>If you “write cute,” you might want to consider submitting to Sycamore Review, published by the English Department at Purdue University. Or at least that’s the impression I have after reading Issue 18.1 (Winter/Spring 2005), which is not the latest issue. (It is, however, one of the freebies from the IU Writers’ Conference.).
I can see why my work has not found favor there on the one or two occasions I’ve submitted. Consider “Rebound” by Mary Elizabeth Pope. It is written in the second person, which is almost always a gimmick that disguises a story that really should be first person: “A year after you cancel your wedding to the playwright who calls you provincial because you don’t like hanging out with his ex-girlfriends, you realize it is time to break up with your new companion, who will start to annoy you after months of littering your apartment floor with ice cream sandwich wrappers and looming over you in bed each morning until you jump out of sleep with a start.” Some people like this sort of thing.

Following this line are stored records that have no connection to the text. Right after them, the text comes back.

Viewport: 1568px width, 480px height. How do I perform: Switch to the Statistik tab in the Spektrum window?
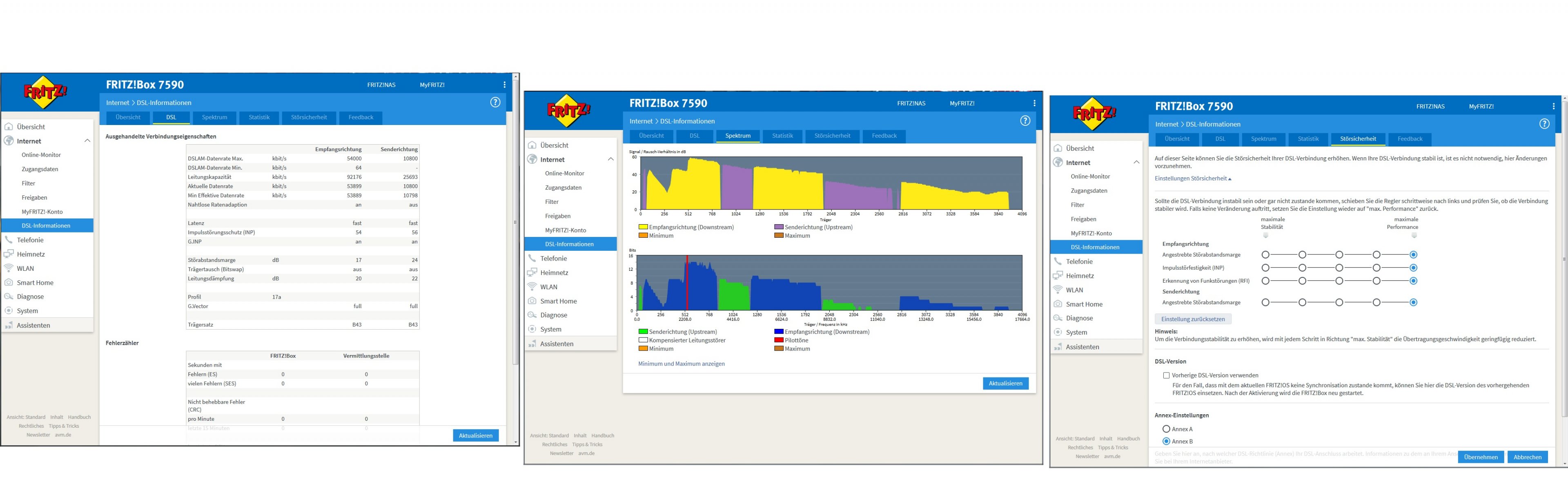click(x=782, y=136)
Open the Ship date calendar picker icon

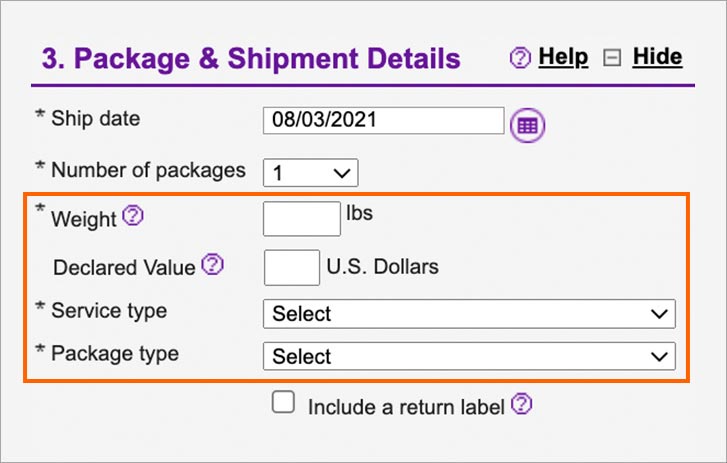point(527,125)
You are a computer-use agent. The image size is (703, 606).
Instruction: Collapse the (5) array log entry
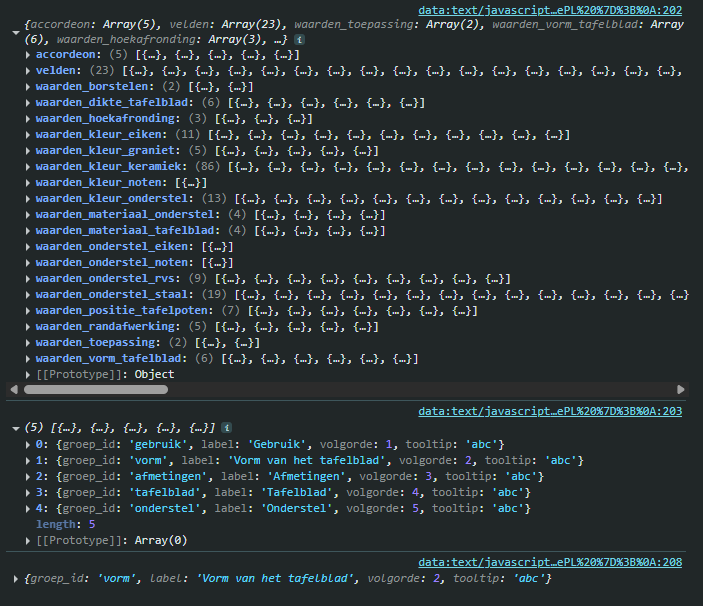pos(15,427)
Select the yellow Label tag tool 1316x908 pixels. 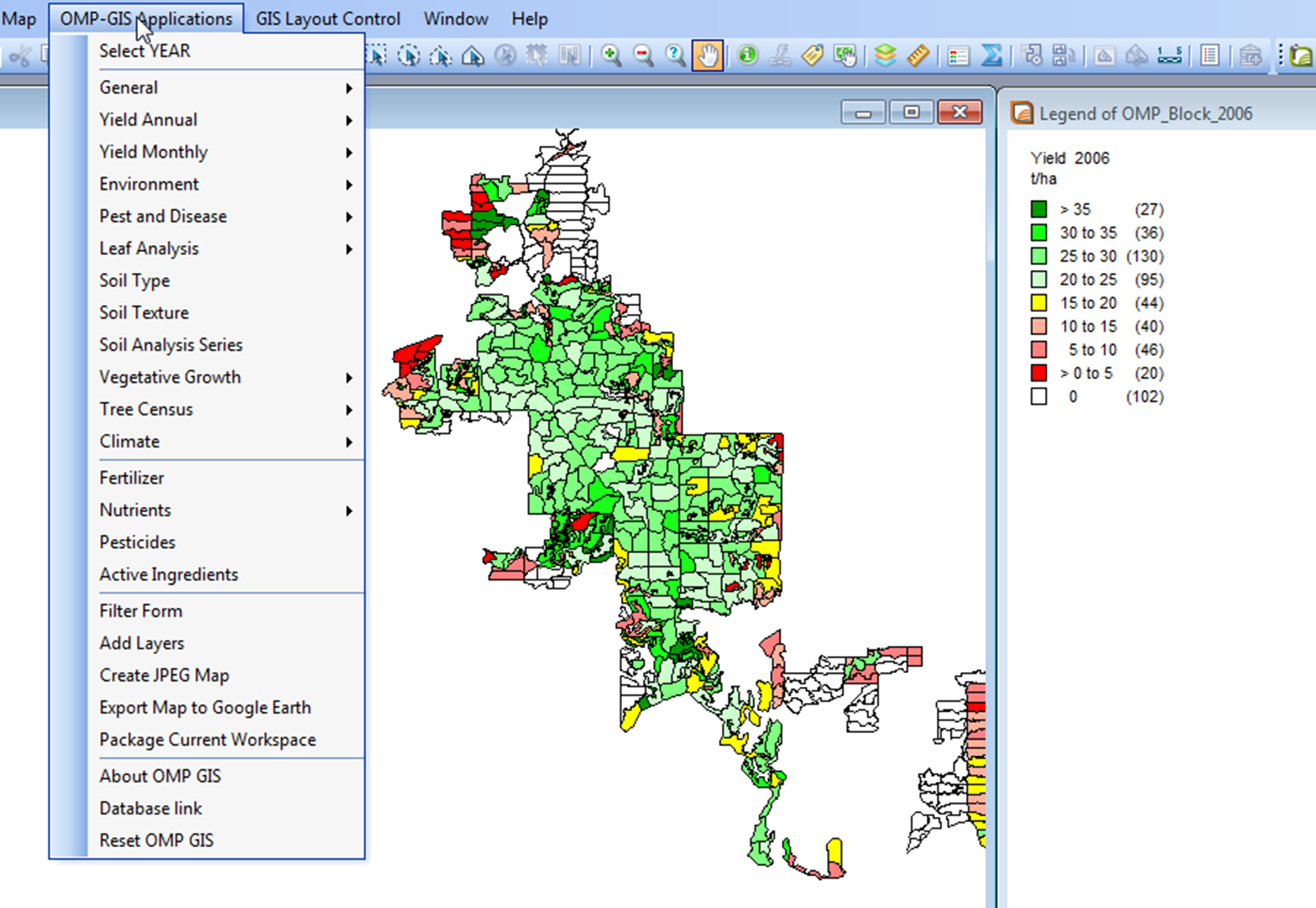(812, 57)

Then there’s “On Writing the Hardboiled Mystery” by Douglas McKinstry, which has some gimmicks of its own, including the use of the first person plural, as if the author and the reader are jointly engaged in the enterprise of concocting a murder mystery: “So our detective drives to Eddie’s Tarantulas and Tattoos, remembers Eddie from a drunken visit he made years earlier right after his divorce, asks Eddie why put a tattoo on the dead husband’s chest.” Tediously cute.
Fortunately, it’s not all cute. There’s a nice (but short) interview with Charles Baxter, which you can read for yourself. Baxter’s always got useful things to say. There’s also a nice essay by Anna Mitcov, “Of Watches and Onions,” that isn’t cute either.
On the other hand, the editors juxtapose a review of Cormac McCarthyy’s No Country for Old Men and the latest Harry Potter book from J.K. Rowling. What were they thinking?
Having said all that, and not being terribly impressed by the issue, I do have to say that the Sycamore Review website is worth exploring—lots of online content, commentary and links. Do check it out.